Put each line of the records into a JSON list of strings, one string per line, skipping blank lines.

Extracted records
-- Start --
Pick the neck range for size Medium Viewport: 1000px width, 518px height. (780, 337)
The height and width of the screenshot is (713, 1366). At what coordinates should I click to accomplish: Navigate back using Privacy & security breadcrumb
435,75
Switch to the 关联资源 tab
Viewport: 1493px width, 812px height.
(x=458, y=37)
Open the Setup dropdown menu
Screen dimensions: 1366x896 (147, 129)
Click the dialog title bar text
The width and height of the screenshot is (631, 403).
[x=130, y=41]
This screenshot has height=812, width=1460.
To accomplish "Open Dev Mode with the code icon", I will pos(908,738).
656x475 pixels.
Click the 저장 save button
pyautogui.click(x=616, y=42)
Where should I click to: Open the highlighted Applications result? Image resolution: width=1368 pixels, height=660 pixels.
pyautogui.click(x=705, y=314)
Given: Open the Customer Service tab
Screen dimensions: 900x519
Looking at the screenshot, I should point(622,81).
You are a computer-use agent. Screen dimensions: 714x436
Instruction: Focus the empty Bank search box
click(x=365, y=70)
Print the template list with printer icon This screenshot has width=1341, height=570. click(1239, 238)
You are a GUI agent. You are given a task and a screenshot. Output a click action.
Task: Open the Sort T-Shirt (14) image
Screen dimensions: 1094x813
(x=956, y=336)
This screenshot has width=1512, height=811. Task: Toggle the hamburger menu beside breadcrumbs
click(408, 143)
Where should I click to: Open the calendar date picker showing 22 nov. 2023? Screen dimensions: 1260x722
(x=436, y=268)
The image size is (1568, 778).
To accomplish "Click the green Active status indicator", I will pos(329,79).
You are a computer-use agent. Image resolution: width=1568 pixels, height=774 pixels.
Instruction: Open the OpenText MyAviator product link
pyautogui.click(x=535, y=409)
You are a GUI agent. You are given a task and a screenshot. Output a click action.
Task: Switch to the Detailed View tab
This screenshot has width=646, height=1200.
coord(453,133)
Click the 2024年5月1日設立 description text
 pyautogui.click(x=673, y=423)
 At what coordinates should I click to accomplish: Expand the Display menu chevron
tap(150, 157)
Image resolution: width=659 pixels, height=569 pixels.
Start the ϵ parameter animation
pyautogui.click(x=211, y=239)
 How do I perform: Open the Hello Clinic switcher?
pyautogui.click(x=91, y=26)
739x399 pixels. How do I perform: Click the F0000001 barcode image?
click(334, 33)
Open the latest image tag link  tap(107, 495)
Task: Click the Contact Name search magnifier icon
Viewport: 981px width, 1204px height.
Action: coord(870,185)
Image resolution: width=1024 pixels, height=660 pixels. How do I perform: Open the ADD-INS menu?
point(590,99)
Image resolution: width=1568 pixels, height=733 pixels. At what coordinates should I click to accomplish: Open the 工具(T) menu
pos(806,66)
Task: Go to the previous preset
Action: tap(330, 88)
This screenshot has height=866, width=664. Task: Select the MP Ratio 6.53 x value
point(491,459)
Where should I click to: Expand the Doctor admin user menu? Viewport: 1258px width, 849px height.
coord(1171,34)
-- End --
:: EXPECTED OUTPUT ::
[
  "Pick the neck range for size Medium Viewport: 1000px width, 518px height. (780, 337)",
  "The height and width of the screenshot is (713, 1366). At what coordinates should I click to accomplish: Navigate back using Privacy & security breadcrumb",
  "435,75",
  "Switch to the 关联资源 tab",
  "Viewport: 1493px width, 812px height.",
  "(x=458, y=37)",
  "Open the Setup dropdown menu",
  "Screen dimensions: 1366x896 (147, 129)",
  "Click the dialog title bar text",
  "The width and height of the screenshot is (631, 403).",
  "[x=130, y=41]",
  "This screenshot has height=812, width=1460.",
  "To accomplish \"Open Dev Mode with the code icon\", I will pos(908,738).",
  "656x475 pixels.",
  "Click the 저장 save button",
  "pyautogui.click(x=616, y=42)",
  "Where should I click to: Open the highlighted Applications result? Image resolution: width=1368 pixels, height=660 pixels.",
  "pyautogui.click(x=705, y=314)",
  "Given: Open the Customer Service tab",
  "Screen dimensions: 900x519",
  "Looking at the screenshot, I should point(622,81).",
  "You are a computer-use agent. Screen dimensions: 714x436",
  "Instruction: Focus the empty Bank search box",
  "click(x=365, y=70)",
  "Print the template list with printer icon This screenshot has width=1341, height=570. click(1239, 238)",
  "You are a GUI agent. You are given a task and a screenshot. Output a click action.",
  "Task: Open the Sort T-Shirt (14) image",
  "Screen dimensions: 1094x813",
  "(x=956, y=336)",
  "This screenshot has width=1512, height=811. Task: Toggle the hamburger menu beside breadcrumbs",
  "click(408, 143)",
  "Where should I click to: Open the calendar date picker showing 22 nov. 2023? Screen dimensions: 1260x722",
  "(x=436, y=268)",
  "The image size is (1568, 778).",
  "To accomplish \"Click the green Active status indicator\", I will pos(329,79).",
  "You are a computer-use agent. Image resolution: width=1568 pixels, height=774 pixels.",
  "Instruction: Open the OpenText MyAviator product link",
  "pyautogui.click(x=535, y=409)",
  "You are a GUI agent. You are given a task and a screenshot. Output a click action.",
  "Task: Switch to the Detailed View tab",
  "This screenshot has width=646, height=1200.",
  "coord(453,133)",
  "Click the 2024年5月1日設立 description text",
  " pyautogui.click(x=673, y=423)",
  " At what coordinates should I click to accomplish: Expand the Display menu chevron",
  "tap(150, 157)",
  "Image resolution: width=659 pixels, height=569 pixels.",
  "Start the ϵ parameter animation",
  "pyautogui.click(x=211, y=239)",
  " How do I perform: Open the Hello Clinic switcher?",
  "pyautogui.click(x=91, y=26)",
  "739x399 pixels. How do I perform: Click the F0000001 barcode image?",
  "click(334, 33)",
  "Open the latest image tag link  tap(107, 495)",
  "Task: Click the Contact Name search magnifier icon",
  "Viewport: 981px width, 1204px height.",
  "Action: coord(870,185)",
  "Image resolution: width=1024 pixels, height=660 pixels. How do I perform: Open the ADD-INS menu?",
  "point(590,99)",
  "Image resolution: width=1568 pixels, height=733 pixels. At what coordinates should I click to accomplish: Open the 工具(T) menu",
  "pos(806,66)",
  "Task: Go to the previous preset",
  "Action: tap(330, 88)",
  "This screenshot has height=866, width=664. Task: Select the MP Ratio 6.53 x value",
  "point(491,459)",
  "Where should I click to: Expand the Doctor admin user menu? Viewport: 1258px width, 849px height.",
  "coord(1171,34)"
]